> [Description of the task] Go through the following data and transcribe exactly the stretch of lines from the one holding "This screenshot has width=1225, height=980." to the one holding "Given: Reply to", both included.

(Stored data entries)
:::
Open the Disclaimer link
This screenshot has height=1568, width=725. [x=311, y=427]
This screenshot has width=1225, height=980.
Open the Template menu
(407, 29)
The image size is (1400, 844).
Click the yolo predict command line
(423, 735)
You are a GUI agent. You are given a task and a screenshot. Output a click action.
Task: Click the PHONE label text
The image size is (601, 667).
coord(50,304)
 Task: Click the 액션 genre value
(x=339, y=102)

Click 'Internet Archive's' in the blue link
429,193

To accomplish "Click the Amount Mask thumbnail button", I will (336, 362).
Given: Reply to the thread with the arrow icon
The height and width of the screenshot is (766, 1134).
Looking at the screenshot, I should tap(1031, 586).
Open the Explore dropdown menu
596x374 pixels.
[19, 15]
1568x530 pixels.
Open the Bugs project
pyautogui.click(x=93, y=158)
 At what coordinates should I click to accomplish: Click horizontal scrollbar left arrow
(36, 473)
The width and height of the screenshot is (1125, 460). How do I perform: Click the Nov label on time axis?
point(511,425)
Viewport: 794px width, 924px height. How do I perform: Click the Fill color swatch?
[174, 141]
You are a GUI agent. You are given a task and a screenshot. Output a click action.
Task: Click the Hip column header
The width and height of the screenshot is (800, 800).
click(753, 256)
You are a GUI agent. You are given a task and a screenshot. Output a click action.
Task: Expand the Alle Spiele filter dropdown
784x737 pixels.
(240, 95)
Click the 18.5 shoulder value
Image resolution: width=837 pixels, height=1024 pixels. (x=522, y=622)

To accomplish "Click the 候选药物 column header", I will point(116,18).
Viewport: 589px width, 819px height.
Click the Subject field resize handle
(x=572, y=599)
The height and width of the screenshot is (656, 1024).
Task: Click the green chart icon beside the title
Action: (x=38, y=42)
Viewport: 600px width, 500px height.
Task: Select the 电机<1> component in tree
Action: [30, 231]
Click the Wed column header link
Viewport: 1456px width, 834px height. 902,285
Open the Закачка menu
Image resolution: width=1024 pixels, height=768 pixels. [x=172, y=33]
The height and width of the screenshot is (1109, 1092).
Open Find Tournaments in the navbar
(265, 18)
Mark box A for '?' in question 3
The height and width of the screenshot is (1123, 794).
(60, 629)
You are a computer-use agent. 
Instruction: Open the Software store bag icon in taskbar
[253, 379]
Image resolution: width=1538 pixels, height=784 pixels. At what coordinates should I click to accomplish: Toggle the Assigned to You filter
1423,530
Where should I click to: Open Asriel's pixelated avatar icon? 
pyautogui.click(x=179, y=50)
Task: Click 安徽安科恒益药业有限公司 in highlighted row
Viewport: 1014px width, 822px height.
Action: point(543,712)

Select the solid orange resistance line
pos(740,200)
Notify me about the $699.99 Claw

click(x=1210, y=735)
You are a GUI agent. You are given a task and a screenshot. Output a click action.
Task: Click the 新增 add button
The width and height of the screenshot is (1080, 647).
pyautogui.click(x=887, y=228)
:::
> [Task solution]
This screenshot has width=1225, height=980.
Open the Template menu
(407, 29)
The image size is (1400, 844).
Click the yolo predict command line
(423, 735)
You are a GUI agent. You are given a task and a screenshot. Output a click action.
Task: Click the PHONE label text
The image size is (601, 667).
coord(50,304)
 Task: Click the 액션 genre value
(x=339, y=102)

Click 'Internet Archive's' in the blue link
429,193

To accomplish "Click the Amount Mask thumbnail button", I will (336, 362).
Given: Reply to the thread with the arrow icon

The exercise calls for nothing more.